10. All our Muslim citizens are natural members of this Society. A Representative Committee was elected by the General Congress of the Anatolian and Rumelian Defense of Rights Society, which convened in Sivas on September 4, 1919, to pursue the sacred cause and manage the general organization, and all national organizations from villages to provincial centers were reinforced and united.

== Aftermath ==
Although smaller than the Erzurum Congress (with 38 delegates), the delegates came from a wider geographical area than was the case with the Erzurum Congress. Along with the Erzurum Congress, the Sivas Congress determined the main points of the Misak-ı Millî (National Pact) that the Turkish National Movement made with other Turkish resistance movements against the Allies to work together, namely the imperial government in Constantinople. The two bodies signed the Amasya Protocol the next month on 22 October 1919, calling for new elections after which the Ottoman Chamber of Deputies would consider the agreements of the Sivas Congress.

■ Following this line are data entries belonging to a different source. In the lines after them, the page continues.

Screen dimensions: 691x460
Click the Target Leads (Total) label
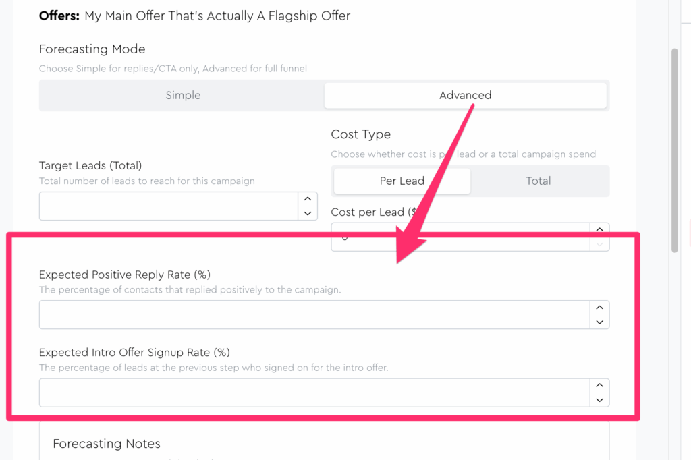[x=90, y=165]
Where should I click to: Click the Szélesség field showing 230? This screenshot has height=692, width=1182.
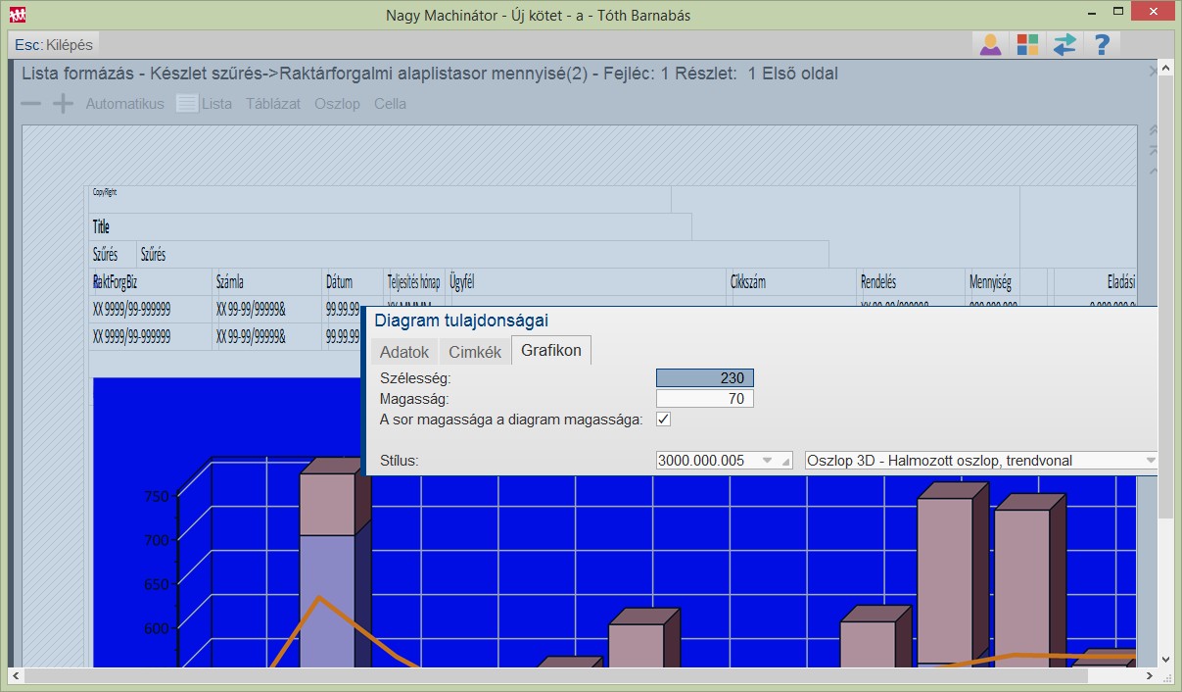pos(705,378)
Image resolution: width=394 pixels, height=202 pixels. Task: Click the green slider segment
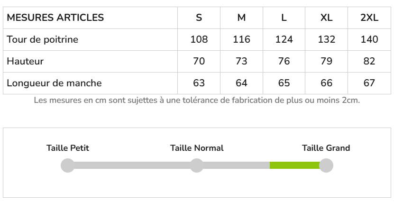pyautogui.click(x=294, y=165)
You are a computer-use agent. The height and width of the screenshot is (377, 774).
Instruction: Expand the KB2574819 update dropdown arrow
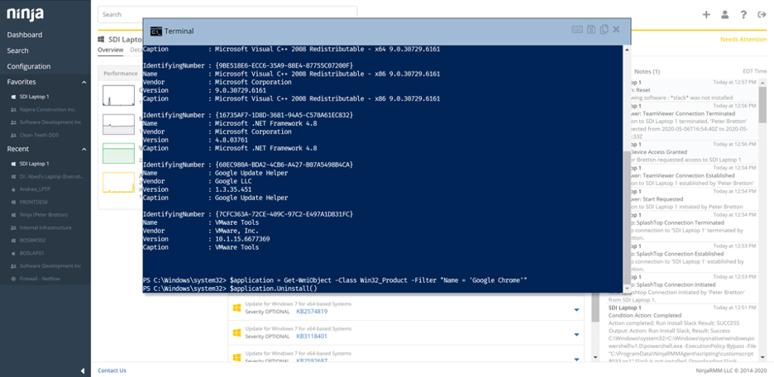click(576, 311)
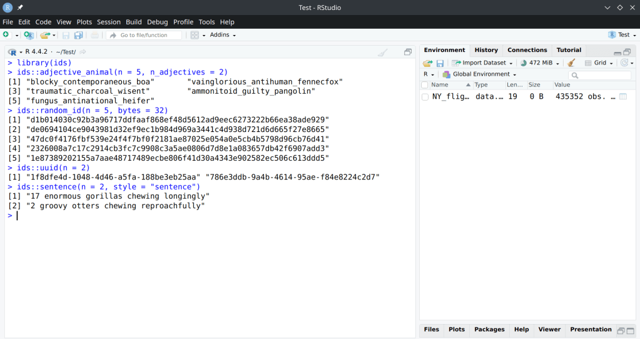Open the Global Environment dropdown
The image size is (640, 339).
tap(480, 74)
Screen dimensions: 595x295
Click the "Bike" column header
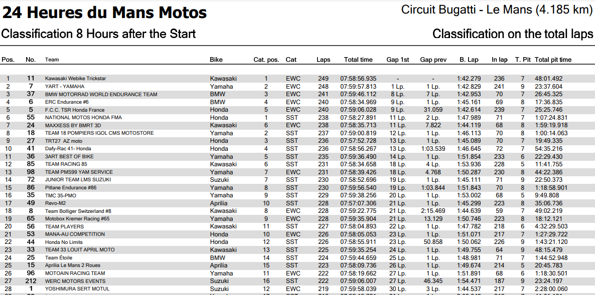[x=216, y=60]
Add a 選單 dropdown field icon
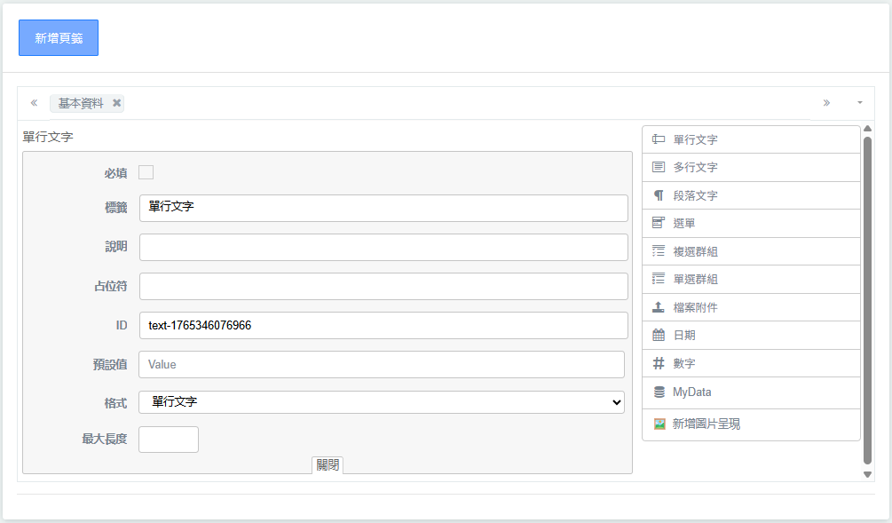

Once word reached the occupying Allies in Constantinople, however, they dissolved the parliament, after which the remaining vestiges of the Ottoman imperial government would become antagonistic towards the Turkish National Movement based in Ankara.

== Legacy ==
After the war of independence, The Association of the Defence of Rights of Anatolia and Rumelia would become a formal political party and rename themselves the Republican People's Party (CHP.) They retroactively declared the Sivas Congress their first Congress. The CHP is one of Turkey's major political parties to this day.

The building where the Sivas Congress took place was acquired by the Ministry of Culture in 1984 at the request of President Kenan Evren. It has since been open to the public as the Sivas Congress and Ethnography Museum.